*** Opening of Supplied data ***
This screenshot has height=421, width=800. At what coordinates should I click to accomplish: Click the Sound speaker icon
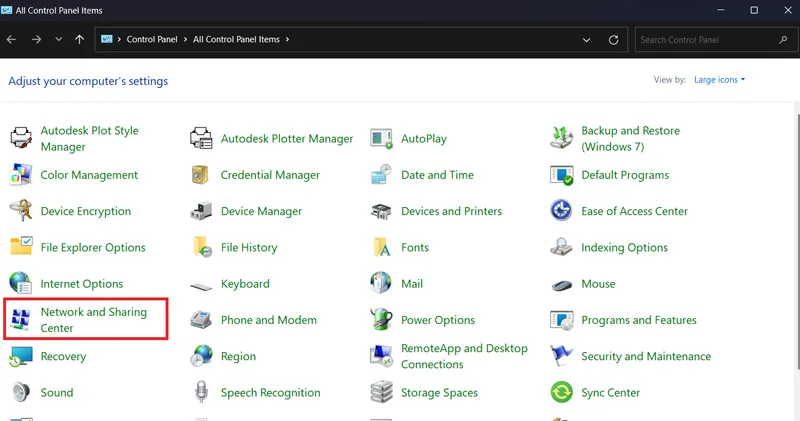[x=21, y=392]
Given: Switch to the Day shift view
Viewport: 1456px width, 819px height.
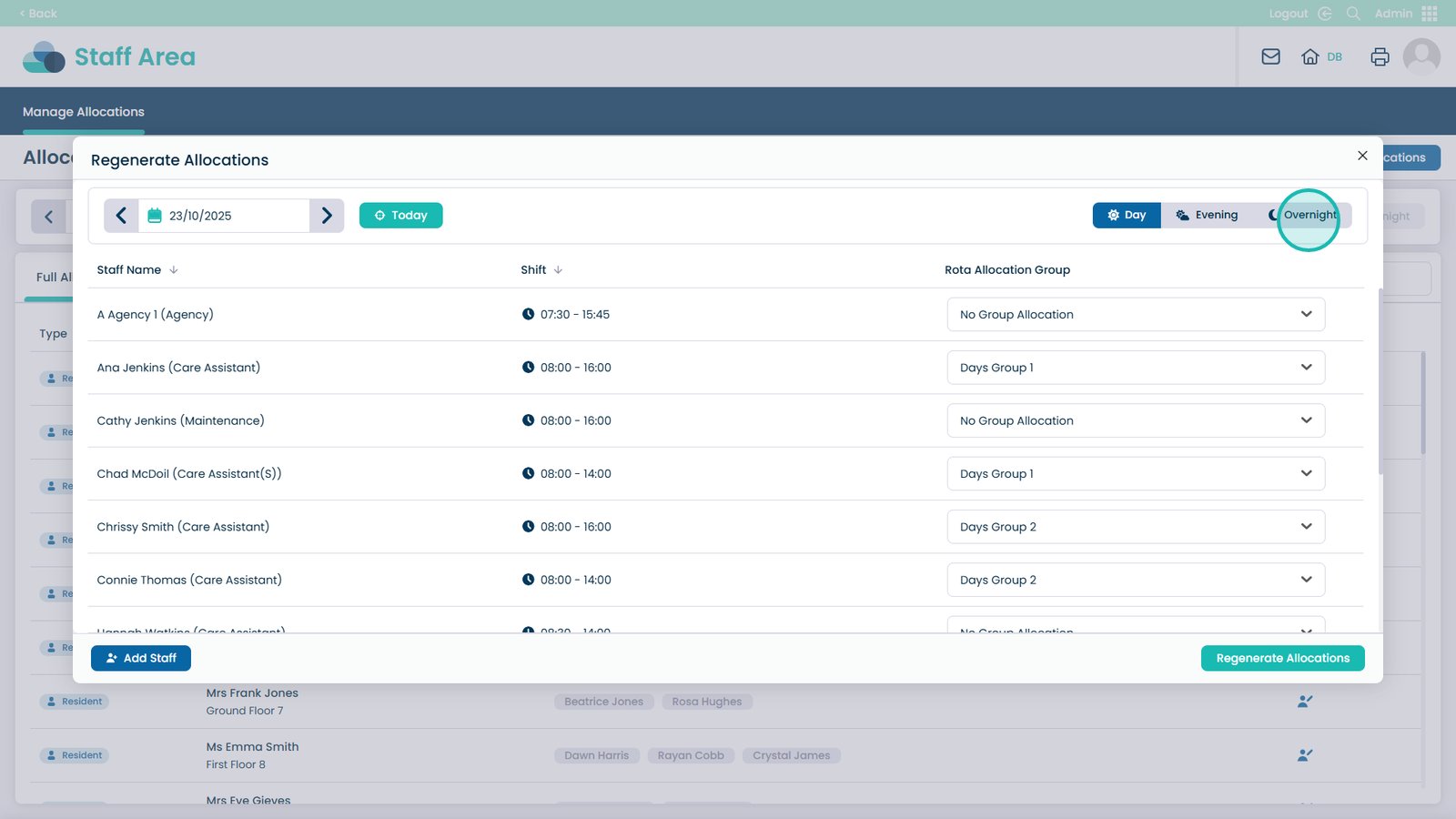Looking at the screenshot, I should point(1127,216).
*** Close of Supplied data ***
§ **Task description**
Drop the images; return the entries above exactly as they appear.

§ **Answer to this exercise**
This screenshot has height=421, width=800. At what coordinates should I click to accomplish: Click the Sound speaker icon
[x=21, y=392]
Given: Switch to the Day shift view
Viewport: 1456px width, 819px height.
Looking at the screenshot, I should point(1127,216).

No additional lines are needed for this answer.